## Exercise brief
Nothing in the records should change; write them all out exactly.
(Beginning of Data section)
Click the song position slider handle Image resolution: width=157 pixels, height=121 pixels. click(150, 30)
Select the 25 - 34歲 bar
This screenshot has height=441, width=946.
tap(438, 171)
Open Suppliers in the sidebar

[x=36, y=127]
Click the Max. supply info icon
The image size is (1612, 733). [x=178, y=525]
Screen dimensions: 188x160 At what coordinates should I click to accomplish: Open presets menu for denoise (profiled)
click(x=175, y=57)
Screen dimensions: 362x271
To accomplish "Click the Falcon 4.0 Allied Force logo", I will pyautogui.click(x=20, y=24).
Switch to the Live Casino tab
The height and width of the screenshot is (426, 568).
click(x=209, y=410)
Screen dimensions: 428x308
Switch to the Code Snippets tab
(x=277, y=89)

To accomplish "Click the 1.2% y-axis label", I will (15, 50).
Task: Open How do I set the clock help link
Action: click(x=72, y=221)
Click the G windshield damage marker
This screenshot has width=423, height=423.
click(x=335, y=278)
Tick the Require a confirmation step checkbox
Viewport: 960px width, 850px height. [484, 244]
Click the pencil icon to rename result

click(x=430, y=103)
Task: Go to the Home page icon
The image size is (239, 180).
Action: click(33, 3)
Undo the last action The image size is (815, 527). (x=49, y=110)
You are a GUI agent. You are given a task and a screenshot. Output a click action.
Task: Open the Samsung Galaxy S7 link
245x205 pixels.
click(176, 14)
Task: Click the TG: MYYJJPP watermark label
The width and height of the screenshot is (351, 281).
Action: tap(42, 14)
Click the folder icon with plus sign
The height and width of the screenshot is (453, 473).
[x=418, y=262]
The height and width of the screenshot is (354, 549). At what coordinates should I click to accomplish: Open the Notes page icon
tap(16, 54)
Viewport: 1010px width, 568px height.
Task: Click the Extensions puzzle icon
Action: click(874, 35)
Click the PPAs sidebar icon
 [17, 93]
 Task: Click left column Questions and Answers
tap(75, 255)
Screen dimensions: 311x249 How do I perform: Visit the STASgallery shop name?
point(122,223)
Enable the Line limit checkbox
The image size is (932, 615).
(End of Data section)
## Written response
Click the song position slider handle Image resolution: width=157 pixels, height=121 pixels. click(150, 30)
Select the 25 - 34歲 bar
This screenshot has height=441, width=946.
tap(438, 171)
Open Suppliers in the sidebar

[x=36, y=127]
Click the Max. supply info icon
The image size is (1612, 733). [x=178, y=525]
Screen dimensions: 188x160 At what coordinates should I click to accomplish: Open presets menu for denoise (profiled)
click(x=175, y=57)
Screen dimensions: 362x271
To accomplish "Click the Falcon 4.0 Allied Force logo", I will pyautogui.click(x=20, y=24).
Switch to the Live Casino tab
The height and width of the screenshot is (426, 568).
click(x=209, y=410)
Screen dimensions: 428x308
Switch to the Code Snippets tab
(x=277, y=89)

To accomplish "Click the 1.2% y-axis label", I will (15, 50).
Task: Open How do I set the clock help link
Action: click(x=72, y=221)
Click the G windshield damage marker
This screenshot has width=423, height=423.
click(x=335, y=278)
Tick the Require a confirmation step checkbox
Viewport: 960px width, 850px height. [484, 244]
Click the pencil icon to rename result

click(x=430, y=103)
Task: Go to the Home page icon
The image size is (239, 180).
Action: click(33, 3)
Undo the last action The image size is (815, 527). (x=49, y=110)
You are a GUI agent. You are given a task and a screenshot. Output a click action.
Task: Open the Samsung Galaxy S7 link
245x205 pixels.
click(176, 14)
Task: Click the TG: MYYJJPP watermark label
The width and height of the screenshot is (351, 281).
Action: tap(42, 14)
Click the folder icon with plus sign
The height and width of the screenshot is (453, 473).
[x=418, y=262]
The height and width of the screenshot is (354, 549). At what coordinates should I click to accomplish: Open the Notes page icon
tap(16, 54)
Viewport: 1010px width, 568px height.
Task: Click the Extensions puzzle icon
Action: click(874, 35)
Click the PPAs sidebar icon
 [17, 93]
 Task: Click left column Questions and Answers
tap(75, 255)
Screen dimensions: 311x249 How do I perform: Visit the STASgallery shop name?
point(122,223)
Enable the Line limit checkbox
The image size is (932, 615).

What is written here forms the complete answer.